Je laissai échapper un petit rire avant d’avaler le comprimé. « Tu ne te souviens de rien ? »
Ses yeux s’agrandirent. « Je me suis affiché, c’est ça ? J’ai vomi ? »
Je secouai la tête. « Je ne te dirai rien. Je te laisse rassembler les morceaux tout seul », répliquai-je avant de quitter la cuisine, un sourire satisfait aux lèvres.
Mais mon sourire s’évanouit lorsque je me rappelai que mon frère ne se souvenait de rien de la nuit précédente. Et si Vincent était dans le même cas ? Et s’il avait oublié tout ce qu’il m’avait dit ?
Des bruits de pas dans l’escalier me tirèrent de mes pensées. Mon regard croisa celui de Vincent, et mon cœur rata un battement. Il était encore plus séduisant au réveil.
« Salut, Vince », lançai-je avec un sourire.
« Salut », répondit-il brièvement en m’accordant un simple hochement de tête avant de disparaître dans la cuisine.
Je fixai sa silhouette qui s’éloignait, perplexe. Était-ce le signe qu’il ne se souvenait de rien de la veille, ou était-il simplement de mauvaise humeur le matin ?

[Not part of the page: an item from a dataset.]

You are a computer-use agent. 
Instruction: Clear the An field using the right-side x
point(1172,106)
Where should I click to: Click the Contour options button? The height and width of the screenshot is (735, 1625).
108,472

Je savais que je ne devais pas me faire trop de films, mais il m’était difficile de ne pas m’inquiéter en le voyant redevenir distant et ne m’adresser que des réponses monosyllabiques.

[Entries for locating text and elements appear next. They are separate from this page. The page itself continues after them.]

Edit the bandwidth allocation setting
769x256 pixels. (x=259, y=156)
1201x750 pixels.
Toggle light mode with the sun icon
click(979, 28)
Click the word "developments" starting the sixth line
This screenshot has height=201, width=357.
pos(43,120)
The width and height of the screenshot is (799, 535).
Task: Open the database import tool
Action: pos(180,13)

Même lorsque nous nous installâmes pour le petit-déjeuner et que mon frère annonça que Vincent avait fait livrer le repas pour tout le monde, je le remerciai avec mon plus beau sourire. Il se contenta pourtant d’un vague haussement d’épaules.

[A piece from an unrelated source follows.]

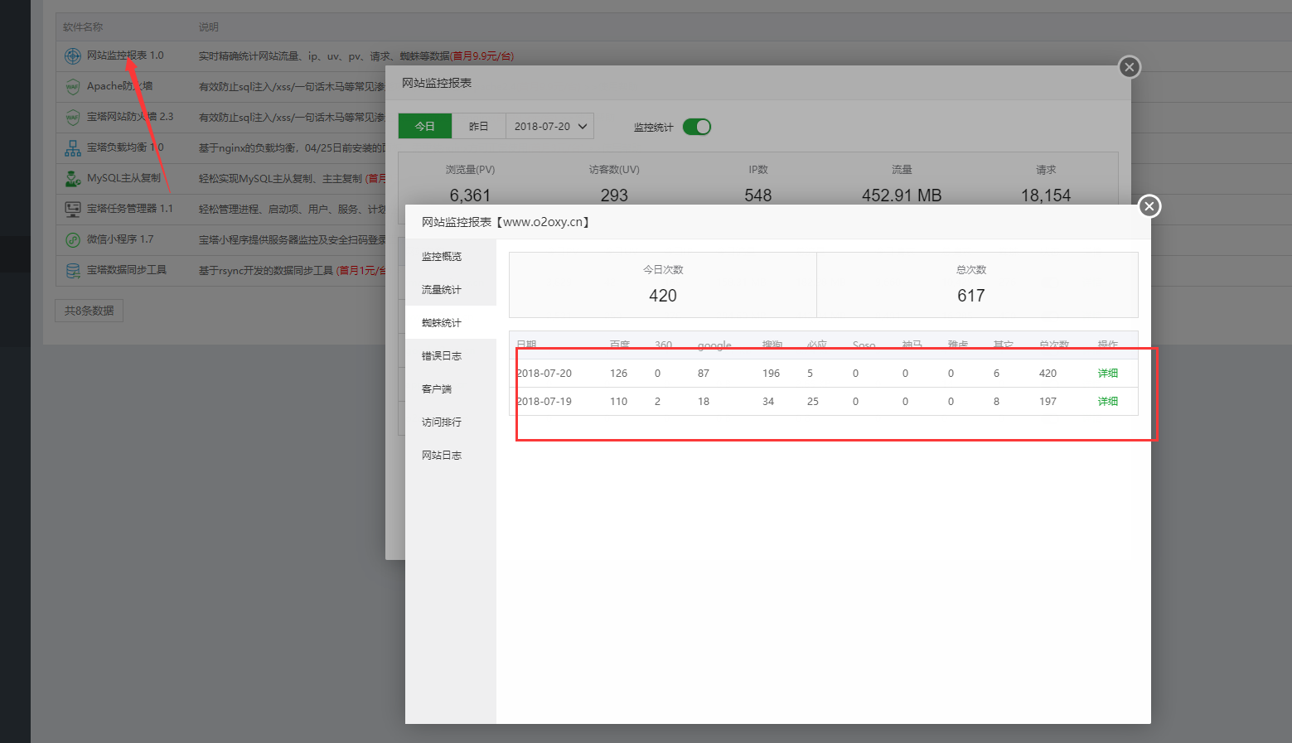1292x743 pixels.
Task: Click the Apache防火墙 WAF shield icon
Action: pyautogui.click(x=73, y=86)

Quelques minutes plus tard, ils partirent tous les deux rejoindre des associés pour l’un des projets de Vincent.
J’avais toujours aimé me retrouver seule à la maison, mais cette journée me parut interminable. Leo rentra tôt dans la soirée et me prévint que Vincent avait encore quelques affaires personnelles à régler.
Il n’était toujours pas rentré lorsque nous allâmes nous coucher. M’évitait-il, ou regrettait-il ce qu’il m’avait dit ?
Je m’accrochai à l’espoir qu’il finirait par revenir. La lingerie coquine que mon amie m’avait offerte pour mes vingt ans n’avait encore jamais servi. Ce soir-là, je la mis enfin et m’allongeai sur mon lit, attendant son retour.
Le sommeil allait et venait tandis que je somnolais par intermittence. Au moment où j’allais renoncer, un léger tapotement retentit à ma porte. Il était minuit.
Je bondis sur mes pieds et ouvris brusquement la porte, incapable de retenir mon sourire lorsqu’il entra dans ma chambre.
« Tu n’as pas changé d’avis ? » demanda-t-il, visiblement désorienté par ma tenue.
Je secouai la tête. « Non. Et toi ? »
Il retint son souffle. « Je te donne une toute dernière chance de renoncer. »
« Je ne renoncerai pas. »
Son regard s’assombrit, et toute retenue disparut enfin. Ses mains entourèrent ma taille et ses lèvres s’écrasèrent sur les miennes, me coupant le souffle. Tous mes doutes s’envolèrent tandis que je me pressais contre lui.
Sans rompre le baiser, il me guida doucement jusqu’au lit et m’allongea sur le matelas.
Puis, il se recula pour plonger son regard dans le mien.
« Dis-moi comment tu le veux », murmura-t-il d’une voix basse et rauque.
« Je ne sais pas. Je n’ai jamais fait ça auparavant. »
Ses yeux s’agrandirent. « Tu es vierge ? »
Je hochai lentement la tête. « Tu es le premier. »
Ses lèvres se courbèrent en un sourire. « Je suis très honoré. Moi aussi, c’est ma première fois. »
Il déposa un baiser sur mon front avant de se redresser légèrement. « Dis-moi si quoi que ce soit te paraît trop mal », dit-il en frôlant ma joue de ses lèvres. « S’il le faut, je m’arrêterai. Immédiatement. »
« Je ne veux pas que tu t’arrêtes. J’ai confiance en toi. »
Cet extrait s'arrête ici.